The first set of prompts was created lacking any specific prompt engineering techniques. The prompt for requirements was the following: “Create a software requirements specification from the provided elicitation data.” The prompt for user stories was the same as that for requirements except “a complete set of user stories” replaced “a software requirements specification.” A similar substitution was applied to use cases.

3.3. Prompt Engineering

The second set of prompts was created by leveraging best practices identified in the literature. These prompts emphasize specificity (task, interfaces, and constraints) and context. The prompt to generate use cases was as follows: “You are a requirements engineer. You are known for being thorough and detailed in your analysis of elicitation data. Your task is to create a Product Backlog consisting of a complete set of user stories from the provided data. Each user story must describe the system functionality from the user’s perspective in the form: ‘As a [user], I want [functionality] so that [benefit].’ As you review the elicitation data, identify the users, the anticipated benefits, and the functionality required to deliver those benefits. Begin with epic user stories and then subdivide them into large, medium, and eventually small stories. When finished, the set of small user stories must comprehensively cover all user needs as specified in the elicitation data.”
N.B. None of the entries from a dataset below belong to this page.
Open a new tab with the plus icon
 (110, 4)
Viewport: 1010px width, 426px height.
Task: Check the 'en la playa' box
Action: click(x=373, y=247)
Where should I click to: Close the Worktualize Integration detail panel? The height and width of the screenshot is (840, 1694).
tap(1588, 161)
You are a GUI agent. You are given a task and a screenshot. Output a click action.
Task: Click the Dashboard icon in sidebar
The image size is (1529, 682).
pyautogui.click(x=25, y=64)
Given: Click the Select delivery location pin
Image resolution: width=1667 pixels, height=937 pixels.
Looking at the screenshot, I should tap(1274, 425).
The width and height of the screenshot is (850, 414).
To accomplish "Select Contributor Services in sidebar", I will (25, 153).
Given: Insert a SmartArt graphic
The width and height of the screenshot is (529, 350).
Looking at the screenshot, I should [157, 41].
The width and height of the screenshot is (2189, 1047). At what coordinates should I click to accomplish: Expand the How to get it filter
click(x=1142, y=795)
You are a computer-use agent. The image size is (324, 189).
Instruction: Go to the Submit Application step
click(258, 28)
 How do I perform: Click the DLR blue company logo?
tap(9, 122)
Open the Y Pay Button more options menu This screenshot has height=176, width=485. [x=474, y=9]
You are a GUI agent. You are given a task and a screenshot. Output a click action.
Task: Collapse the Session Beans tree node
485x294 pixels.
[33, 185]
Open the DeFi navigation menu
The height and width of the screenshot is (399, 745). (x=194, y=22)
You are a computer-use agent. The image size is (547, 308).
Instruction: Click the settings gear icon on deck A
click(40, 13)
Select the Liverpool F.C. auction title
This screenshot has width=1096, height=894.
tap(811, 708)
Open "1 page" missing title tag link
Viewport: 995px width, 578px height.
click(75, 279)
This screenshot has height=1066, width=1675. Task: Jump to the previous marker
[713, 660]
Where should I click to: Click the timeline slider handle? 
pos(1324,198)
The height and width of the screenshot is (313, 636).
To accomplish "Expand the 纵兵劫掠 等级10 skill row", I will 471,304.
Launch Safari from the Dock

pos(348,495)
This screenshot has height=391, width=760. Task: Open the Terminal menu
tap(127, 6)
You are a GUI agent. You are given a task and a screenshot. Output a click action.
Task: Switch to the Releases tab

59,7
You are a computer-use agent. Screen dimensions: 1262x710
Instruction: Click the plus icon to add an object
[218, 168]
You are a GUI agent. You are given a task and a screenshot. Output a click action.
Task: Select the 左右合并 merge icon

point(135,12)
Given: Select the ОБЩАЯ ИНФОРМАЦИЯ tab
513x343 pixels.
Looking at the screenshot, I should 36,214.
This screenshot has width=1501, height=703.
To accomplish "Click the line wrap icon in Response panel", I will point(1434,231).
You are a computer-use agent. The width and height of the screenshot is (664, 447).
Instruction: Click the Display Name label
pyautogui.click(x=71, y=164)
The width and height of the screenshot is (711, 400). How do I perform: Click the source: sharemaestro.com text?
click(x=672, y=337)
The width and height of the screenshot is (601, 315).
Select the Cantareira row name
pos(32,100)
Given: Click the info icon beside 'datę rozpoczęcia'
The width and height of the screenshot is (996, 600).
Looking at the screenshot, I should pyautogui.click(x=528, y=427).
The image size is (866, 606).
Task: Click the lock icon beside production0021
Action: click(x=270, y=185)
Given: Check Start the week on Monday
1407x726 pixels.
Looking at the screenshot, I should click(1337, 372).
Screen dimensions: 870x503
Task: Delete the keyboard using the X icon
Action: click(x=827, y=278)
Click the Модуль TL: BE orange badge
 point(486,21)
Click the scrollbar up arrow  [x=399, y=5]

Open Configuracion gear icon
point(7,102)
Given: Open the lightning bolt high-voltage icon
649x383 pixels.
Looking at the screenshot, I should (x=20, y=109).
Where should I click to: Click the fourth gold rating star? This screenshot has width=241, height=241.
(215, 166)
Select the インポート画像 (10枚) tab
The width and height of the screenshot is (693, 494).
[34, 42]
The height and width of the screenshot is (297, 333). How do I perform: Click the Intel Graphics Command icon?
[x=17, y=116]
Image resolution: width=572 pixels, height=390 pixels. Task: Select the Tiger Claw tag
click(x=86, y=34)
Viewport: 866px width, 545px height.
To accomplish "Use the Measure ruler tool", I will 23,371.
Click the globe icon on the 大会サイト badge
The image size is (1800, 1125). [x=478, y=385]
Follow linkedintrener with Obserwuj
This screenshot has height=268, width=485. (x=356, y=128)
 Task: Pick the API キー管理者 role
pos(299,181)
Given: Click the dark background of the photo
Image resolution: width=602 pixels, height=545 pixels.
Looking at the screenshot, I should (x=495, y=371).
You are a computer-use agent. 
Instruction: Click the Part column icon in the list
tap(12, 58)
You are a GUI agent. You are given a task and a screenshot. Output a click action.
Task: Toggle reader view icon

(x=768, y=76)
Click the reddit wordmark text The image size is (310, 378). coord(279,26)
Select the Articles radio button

The prompt to generate user stories was as follows: “You are a requirements engineer. You are known for being thorough and detailed in your analysis of elicitation data. Your task is to create a Product Backlog consisting of a complete set of User Stories from provided data. Each user story will describe the system functionality from the user’s perspective. Each user story will be in the form of ‘as a [user], I want [functionality] so that [benefit].’ As you look through the elicitation data, identify the users, the benefit the user anticipates, and the functionality that will deliver the user this benefit. Start with epic user stories and then sub-divide them into large, then medium, and eventually small. When finished, the SRS must comprehensively cover all user needs as specified in the elicitation data.”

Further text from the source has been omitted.